4 killed in bank shooting at downtown Louisville building U.S.
On Monday, April 10, police reported that a shooter attacked a bank in Louisville, Kentucky, killing at least four people, and wounding at least eight more.
Police arrived at the Old National Bank as shots were still being fired and exchanged fire with the shooter, Louisville Metro Police Department Chief Paul Humphrey stated at a press conference. It was not clear if the shooter died by himself or was killed by officers.
This shooting is the 15th mass murder in the US this calendar year. It comes only two weeks after a former student shot and killed three children, three adults, and two others at a Christian elementary school near Nashville, approximately 160 miles (260 km) to the south.
“We believe that this is a lone gunman who was involved in the crime, but he did have a connection with the bank. Humphrey stated that we are trying to establish the connection to the bank, but it seems he was an employee in the past.

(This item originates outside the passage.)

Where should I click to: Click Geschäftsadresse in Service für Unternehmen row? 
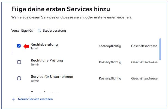point(144,79)
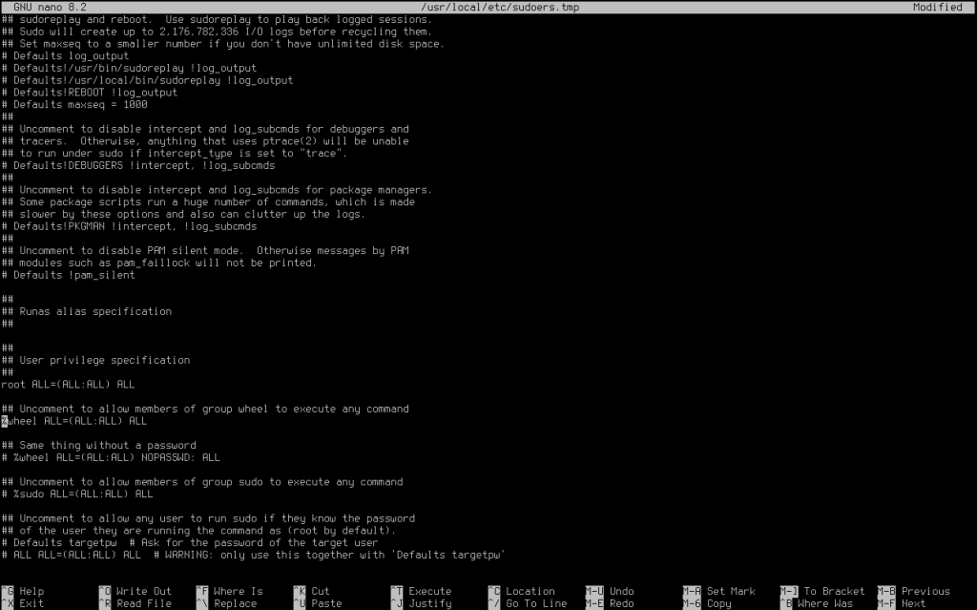Place cursor on the %wheel ALL=(ALL:ALL) ALL line

point(67,420)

Humphrey stated that at least eight people were being taken to a hospital for injuries, including two police officers. One of them was in critical condition.
An emotional Kentucky Governor Andy Beshear said he lost friends in the shooting in the building on East Main Street not far from the Louisville Slugger Field and Waterfront Park.
“This is awful,” he said. “I have a very close friend who didn’t make it today. And I have another close friend who didn’t, either. And one who’s at the hospital that I hope is going to make it through.”
It was the second time that Beshear was personally affected by a mass tragedy since becoming governor.
Humphrey, the deputy police chief, said the actions of responding police officers in Louisville on Monday morning had undoubtedly saved lives.
“This is a tragic event,” he said. “But it was it was the heroic response of officers that made sure that no more people were more seriously injured than what happened.”
This year’s 15 mass shootings is the most during the first 100 days of a calendar year since 2009, when 16 incidents had occurred by April 10, according to a mass killings database maintained by The Associated Press and USA Today in partnership with Northeastern University.